Available data —

┄┄┄┄┄┄┄┄┄┄

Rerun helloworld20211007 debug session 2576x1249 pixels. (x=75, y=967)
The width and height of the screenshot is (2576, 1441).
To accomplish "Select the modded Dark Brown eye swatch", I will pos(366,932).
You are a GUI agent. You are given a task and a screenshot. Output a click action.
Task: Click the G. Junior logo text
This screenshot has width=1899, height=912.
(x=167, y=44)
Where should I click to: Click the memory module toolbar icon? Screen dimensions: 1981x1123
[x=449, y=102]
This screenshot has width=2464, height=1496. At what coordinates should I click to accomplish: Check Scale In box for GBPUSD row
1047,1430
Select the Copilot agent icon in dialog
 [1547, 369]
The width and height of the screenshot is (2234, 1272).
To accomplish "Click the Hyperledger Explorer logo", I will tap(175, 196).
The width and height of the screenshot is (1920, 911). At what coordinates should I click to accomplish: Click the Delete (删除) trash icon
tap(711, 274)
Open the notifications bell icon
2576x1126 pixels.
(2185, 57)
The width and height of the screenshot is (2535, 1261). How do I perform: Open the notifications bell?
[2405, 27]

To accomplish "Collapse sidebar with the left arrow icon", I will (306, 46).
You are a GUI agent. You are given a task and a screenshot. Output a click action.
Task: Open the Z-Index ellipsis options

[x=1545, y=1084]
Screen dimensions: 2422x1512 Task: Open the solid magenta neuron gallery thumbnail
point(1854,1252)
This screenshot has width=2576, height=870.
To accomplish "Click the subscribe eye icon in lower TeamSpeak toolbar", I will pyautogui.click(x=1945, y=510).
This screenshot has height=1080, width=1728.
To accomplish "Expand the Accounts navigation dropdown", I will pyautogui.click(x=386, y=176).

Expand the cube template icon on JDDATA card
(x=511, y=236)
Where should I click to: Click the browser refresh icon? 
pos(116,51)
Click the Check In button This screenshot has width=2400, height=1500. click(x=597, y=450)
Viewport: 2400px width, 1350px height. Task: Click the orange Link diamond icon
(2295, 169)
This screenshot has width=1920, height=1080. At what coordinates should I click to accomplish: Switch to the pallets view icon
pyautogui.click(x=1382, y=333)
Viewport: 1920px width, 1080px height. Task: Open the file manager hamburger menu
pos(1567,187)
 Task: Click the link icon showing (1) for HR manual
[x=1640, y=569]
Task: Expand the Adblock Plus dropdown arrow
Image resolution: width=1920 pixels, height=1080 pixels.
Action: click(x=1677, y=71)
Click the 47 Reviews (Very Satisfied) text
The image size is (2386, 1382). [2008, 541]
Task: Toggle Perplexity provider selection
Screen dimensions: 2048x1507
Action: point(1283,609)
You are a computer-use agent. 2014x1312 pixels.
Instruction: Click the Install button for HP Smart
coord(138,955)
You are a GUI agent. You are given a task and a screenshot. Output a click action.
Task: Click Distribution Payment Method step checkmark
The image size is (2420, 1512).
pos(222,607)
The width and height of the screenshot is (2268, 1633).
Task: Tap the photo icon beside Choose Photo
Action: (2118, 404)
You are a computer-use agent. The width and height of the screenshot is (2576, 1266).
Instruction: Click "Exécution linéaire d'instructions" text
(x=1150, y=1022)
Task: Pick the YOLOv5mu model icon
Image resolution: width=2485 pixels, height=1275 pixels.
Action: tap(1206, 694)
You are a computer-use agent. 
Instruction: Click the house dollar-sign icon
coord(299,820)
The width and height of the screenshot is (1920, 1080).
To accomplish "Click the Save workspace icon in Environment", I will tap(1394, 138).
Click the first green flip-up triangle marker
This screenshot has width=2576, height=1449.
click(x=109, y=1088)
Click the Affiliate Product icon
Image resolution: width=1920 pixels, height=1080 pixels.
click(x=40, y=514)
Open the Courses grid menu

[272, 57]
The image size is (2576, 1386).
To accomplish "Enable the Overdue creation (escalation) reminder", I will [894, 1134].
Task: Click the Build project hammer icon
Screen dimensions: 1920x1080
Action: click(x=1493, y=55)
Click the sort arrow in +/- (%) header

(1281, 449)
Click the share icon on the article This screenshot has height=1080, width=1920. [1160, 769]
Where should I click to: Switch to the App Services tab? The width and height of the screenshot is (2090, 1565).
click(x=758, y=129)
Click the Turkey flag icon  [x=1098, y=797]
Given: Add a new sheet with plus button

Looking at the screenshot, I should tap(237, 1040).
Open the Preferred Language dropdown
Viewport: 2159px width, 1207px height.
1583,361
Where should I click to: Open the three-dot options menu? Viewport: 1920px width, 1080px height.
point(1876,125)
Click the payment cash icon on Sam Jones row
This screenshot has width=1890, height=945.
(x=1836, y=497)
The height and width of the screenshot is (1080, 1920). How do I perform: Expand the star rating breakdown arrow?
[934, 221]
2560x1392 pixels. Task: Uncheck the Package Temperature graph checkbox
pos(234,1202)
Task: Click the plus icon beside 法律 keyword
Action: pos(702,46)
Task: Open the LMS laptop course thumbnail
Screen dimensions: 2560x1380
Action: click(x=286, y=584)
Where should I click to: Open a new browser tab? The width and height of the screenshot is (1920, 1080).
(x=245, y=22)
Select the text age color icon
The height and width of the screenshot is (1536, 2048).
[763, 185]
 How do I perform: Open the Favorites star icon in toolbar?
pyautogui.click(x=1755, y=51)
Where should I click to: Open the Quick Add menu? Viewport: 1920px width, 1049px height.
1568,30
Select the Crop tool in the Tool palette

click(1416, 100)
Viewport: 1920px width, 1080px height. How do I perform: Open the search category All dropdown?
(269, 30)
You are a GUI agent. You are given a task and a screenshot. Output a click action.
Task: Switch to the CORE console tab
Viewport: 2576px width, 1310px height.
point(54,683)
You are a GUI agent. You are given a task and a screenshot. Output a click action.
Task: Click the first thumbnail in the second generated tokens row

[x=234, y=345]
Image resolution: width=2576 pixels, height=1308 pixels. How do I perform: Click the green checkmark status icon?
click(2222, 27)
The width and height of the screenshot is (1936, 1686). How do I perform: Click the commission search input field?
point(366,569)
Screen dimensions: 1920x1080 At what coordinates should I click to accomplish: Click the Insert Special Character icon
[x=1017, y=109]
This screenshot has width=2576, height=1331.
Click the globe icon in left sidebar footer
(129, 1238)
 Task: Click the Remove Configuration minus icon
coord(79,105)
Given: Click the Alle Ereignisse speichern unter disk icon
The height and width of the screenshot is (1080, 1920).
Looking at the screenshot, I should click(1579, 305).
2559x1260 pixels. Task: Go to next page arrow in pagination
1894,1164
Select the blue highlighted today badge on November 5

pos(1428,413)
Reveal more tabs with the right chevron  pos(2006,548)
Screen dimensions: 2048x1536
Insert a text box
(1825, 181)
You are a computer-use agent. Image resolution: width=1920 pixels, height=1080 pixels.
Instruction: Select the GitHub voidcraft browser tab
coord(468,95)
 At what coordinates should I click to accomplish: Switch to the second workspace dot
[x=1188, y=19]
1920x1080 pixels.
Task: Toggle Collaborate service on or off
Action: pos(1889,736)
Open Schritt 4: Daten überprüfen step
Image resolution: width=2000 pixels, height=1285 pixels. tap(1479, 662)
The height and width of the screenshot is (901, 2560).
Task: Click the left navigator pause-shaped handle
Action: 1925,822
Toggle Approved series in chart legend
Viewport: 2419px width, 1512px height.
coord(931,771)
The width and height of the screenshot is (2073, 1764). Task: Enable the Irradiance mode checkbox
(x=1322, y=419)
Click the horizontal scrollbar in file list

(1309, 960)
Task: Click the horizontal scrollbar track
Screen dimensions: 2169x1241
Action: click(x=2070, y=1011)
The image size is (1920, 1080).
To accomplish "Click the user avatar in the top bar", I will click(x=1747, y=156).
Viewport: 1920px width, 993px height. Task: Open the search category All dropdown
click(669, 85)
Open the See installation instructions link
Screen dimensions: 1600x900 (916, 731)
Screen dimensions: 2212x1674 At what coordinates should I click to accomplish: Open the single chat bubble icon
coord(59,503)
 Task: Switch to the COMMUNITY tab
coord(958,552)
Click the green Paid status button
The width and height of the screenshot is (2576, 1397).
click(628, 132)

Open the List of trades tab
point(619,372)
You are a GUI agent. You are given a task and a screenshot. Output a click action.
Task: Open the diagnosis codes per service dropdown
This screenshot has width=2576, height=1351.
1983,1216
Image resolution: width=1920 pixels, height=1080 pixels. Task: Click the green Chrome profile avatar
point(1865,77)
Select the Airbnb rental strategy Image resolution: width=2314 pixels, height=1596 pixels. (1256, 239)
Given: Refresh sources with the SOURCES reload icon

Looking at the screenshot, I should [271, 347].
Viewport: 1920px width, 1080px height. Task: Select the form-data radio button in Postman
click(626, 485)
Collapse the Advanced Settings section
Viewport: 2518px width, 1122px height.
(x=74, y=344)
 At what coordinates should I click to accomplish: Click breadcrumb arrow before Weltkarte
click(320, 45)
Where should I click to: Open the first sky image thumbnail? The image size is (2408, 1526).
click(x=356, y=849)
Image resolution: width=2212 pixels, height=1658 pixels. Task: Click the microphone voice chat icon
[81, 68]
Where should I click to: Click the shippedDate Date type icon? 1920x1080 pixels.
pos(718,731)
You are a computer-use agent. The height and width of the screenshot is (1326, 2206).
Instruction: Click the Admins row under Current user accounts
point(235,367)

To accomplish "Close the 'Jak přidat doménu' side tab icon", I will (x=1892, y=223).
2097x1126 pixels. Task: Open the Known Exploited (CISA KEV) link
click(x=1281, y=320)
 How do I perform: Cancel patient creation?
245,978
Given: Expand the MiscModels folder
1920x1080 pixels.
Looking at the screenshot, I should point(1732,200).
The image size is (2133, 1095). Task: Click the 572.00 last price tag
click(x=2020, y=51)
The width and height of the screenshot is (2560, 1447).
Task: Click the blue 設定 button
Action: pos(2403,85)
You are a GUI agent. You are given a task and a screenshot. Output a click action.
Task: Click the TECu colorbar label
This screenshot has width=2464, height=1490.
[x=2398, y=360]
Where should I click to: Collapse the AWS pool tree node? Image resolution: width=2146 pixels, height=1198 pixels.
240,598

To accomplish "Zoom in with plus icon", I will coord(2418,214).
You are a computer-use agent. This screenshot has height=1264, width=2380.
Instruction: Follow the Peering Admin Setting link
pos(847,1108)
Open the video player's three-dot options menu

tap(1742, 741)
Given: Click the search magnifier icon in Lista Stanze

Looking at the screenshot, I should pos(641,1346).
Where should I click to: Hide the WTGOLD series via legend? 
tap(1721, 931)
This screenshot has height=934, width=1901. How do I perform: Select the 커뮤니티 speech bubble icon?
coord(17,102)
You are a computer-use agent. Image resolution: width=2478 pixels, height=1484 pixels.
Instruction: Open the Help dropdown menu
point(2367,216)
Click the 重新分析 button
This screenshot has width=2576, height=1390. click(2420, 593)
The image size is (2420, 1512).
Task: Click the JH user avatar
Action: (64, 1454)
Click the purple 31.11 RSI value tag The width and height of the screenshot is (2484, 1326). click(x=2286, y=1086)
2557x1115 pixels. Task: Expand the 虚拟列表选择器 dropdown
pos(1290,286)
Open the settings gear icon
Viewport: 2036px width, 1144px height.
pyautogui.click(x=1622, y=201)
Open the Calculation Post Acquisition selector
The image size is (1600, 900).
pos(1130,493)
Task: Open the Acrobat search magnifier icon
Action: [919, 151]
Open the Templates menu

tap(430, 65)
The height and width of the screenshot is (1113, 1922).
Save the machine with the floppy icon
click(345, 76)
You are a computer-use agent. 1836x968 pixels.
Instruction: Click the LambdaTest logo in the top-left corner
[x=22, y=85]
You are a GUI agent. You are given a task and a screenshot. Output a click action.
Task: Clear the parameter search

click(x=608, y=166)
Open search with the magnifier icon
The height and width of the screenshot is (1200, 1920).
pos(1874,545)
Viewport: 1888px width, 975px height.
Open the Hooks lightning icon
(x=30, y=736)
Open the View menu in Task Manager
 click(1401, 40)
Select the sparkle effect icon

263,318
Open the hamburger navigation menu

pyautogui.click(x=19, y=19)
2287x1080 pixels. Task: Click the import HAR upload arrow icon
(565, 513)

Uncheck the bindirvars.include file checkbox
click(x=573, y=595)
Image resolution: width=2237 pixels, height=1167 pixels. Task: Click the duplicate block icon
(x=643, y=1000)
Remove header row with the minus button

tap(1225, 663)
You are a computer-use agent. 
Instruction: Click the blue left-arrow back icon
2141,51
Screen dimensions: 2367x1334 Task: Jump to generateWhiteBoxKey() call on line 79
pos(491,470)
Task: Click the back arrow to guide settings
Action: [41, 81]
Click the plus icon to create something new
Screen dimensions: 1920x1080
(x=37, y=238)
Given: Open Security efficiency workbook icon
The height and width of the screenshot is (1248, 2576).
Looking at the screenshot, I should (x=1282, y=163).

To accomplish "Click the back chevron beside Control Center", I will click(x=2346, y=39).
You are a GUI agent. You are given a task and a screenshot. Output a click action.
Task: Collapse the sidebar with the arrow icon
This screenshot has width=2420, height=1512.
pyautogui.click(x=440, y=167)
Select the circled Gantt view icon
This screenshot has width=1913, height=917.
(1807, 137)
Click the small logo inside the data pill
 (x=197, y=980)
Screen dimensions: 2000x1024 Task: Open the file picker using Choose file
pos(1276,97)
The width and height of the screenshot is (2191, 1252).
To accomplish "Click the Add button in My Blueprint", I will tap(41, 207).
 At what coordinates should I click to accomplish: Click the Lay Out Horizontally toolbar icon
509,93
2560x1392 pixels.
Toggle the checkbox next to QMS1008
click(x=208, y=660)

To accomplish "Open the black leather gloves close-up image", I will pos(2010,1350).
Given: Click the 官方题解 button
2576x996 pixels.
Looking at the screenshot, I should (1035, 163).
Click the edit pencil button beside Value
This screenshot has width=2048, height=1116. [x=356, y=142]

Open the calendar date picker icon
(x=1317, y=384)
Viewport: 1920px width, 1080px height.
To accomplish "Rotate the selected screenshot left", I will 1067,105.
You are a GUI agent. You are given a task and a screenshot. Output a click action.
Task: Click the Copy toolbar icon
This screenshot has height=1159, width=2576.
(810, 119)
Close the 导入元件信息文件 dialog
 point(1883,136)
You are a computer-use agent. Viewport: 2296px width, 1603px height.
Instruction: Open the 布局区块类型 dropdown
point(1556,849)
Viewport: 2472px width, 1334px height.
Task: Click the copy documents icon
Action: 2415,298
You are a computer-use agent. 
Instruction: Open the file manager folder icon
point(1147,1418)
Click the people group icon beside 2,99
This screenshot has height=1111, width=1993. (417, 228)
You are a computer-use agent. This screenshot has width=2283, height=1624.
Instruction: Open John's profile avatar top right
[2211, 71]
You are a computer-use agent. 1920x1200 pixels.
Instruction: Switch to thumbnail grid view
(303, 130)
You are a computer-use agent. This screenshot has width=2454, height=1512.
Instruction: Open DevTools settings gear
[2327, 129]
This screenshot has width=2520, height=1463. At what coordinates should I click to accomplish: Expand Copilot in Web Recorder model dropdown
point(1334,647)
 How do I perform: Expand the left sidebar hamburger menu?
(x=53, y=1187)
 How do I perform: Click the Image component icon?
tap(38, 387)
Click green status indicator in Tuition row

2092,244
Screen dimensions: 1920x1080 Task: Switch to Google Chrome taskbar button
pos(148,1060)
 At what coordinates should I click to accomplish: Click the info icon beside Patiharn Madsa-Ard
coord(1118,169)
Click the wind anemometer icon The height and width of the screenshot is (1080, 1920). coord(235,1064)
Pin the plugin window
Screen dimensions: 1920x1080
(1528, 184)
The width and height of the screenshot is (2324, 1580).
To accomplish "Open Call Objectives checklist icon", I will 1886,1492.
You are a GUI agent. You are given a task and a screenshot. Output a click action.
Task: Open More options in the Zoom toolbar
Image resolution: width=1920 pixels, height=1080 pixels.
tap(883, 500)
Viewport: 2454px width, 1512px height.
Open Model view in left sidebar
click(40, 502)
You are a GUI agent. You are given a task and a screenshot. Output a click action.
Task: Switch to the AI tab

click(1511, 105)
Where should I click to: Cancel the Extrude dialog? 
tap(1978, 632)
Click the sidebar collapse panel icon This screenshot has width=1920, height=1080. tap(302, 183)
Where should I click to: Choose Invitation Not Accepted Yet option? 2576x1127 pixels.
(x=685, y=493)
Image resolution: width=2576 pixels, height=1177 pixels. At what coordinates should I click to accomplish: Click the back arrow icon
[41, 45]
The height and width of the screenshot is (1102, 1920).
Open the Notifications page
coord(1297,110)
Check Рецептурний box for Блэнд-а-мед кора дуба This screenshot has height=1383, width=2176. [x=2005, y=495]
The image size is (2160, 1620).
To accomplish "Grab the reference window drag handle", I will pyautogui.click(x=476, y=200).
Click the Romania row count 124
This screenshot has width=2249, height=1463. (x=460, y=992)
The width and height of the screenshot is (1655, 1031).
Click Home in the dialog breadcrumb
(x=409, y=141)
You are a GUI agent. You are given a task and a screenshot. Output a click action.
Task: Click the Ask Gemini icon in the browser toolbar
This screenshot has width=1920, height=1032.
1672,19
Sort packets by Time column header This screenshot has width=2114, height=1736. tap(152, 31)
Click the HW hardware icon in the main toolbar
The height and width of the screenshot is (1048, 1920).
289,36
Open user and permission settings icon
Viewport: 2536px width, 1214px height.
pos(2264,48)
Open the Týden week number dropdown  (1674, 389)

┄┄┄┄┄┄┄┄┄┄

Work required —
Please find out how many lines of the material contain the string "chevron" and answer with the count alone.

Expected output —
2